_EXERCISE:_ Gather every line of the material below that contains the string "heading", and reproduce each such line in full.

--- begin ---

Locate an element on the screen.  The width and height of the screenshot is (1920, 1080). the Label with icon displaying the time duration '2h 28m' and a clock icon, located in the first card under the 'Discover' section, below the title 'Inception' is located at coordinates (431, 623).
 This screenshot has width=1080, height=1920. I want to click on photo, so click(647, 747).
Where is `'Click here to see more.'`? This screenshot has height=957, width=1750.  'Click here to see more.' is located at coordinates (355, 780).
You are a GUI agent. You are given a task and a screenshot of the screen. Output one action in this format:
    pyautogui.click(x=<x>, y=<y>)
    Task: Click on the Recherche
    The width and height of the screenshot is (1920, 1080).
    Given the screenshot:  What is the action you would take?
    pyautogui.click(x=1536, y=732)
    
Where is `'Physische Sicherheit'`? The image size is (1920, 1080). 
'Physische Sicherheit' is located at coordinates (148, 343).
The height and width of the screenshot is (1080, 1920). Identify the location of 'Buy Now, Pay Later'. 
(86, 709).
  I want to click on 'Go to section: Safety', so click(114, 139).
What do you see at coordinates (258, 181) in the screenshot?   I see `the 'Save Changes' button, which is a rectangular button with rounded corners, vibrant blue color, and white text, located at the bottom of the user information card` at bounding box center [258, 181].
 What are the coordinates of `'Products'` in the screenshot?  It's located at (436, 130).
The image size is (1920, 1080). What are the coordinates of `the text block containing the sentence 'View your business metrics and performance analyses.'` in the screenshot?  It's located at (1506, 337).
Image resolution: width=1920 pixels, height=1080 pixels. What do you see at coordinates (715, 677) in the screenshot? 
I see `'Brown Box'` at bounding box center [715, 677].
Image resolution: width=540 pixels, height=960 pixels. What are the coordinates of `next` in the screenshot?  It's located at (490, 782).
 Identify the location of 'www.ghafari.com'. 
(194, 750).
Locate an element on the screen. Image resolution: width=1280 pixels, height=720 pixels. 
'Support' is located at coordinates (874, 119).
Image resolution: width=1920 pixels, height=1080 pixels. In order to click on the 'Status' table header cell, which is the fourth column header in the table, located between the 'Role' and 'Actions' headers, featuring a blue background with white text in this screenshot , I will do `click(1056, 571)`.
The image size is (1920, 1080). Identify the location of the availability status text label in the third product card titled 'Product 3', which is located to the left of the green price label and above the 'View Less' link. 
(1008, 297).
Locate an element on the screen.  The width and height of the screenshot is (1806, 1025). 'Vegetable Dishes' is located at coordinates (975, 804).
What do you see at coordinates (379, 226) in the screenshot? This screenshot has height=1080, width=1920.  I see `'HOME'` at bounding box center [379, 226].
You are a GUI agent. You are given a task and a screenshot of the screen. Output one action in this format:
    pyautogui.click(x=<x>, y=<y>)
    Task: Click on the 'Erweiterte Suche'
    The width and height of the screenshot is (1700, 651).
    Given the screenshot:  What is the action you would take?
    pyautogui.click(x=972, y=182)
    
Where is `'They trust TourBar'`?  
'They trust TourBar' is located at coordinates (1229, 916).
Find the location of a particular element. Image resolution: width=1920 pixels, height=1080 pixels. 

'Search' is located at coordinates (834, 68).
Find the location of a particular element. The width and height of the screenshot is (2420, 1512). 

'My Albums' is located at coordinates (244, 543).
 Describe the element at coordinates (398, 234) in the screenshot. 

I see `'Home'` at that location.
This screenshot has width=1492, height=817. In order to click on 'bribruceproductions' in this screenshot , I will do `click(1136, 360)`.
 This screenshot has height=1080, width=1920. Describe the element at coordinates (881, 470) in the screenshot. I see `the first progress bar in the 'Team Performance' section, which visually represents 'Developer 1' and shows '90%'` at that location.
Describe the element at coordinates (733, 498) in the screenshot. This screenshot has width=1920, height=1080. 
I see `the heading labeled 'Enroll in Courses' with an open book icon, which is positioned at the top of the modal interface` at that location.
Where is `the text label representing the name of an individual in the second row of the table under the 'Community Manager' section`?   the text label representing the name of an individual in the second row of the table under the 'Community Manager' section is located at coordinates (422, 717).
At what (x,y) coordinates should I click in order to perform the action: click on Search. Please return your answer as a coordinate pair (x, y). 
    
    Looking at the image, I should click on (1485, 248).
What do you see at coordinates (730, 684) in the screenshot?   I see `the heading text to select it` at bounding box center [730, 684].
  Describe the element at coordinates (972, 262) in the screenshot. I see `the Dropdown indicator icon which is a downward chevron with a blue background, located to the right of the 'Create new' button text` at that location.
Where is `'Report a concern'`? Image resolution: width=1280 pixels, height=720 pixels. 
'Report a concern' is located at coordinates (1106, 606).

--- end ---

_SOLUTION TO THE PROBLEM:_
I see `the heading labeled 'Enroll in Courses' with an open book icon, which is positioned at the top of the modal interface` at that location.
What do you see at coordinates (730, 684) in the screenshot?   I see `the heading text to select it` at bounding box center [730, 684].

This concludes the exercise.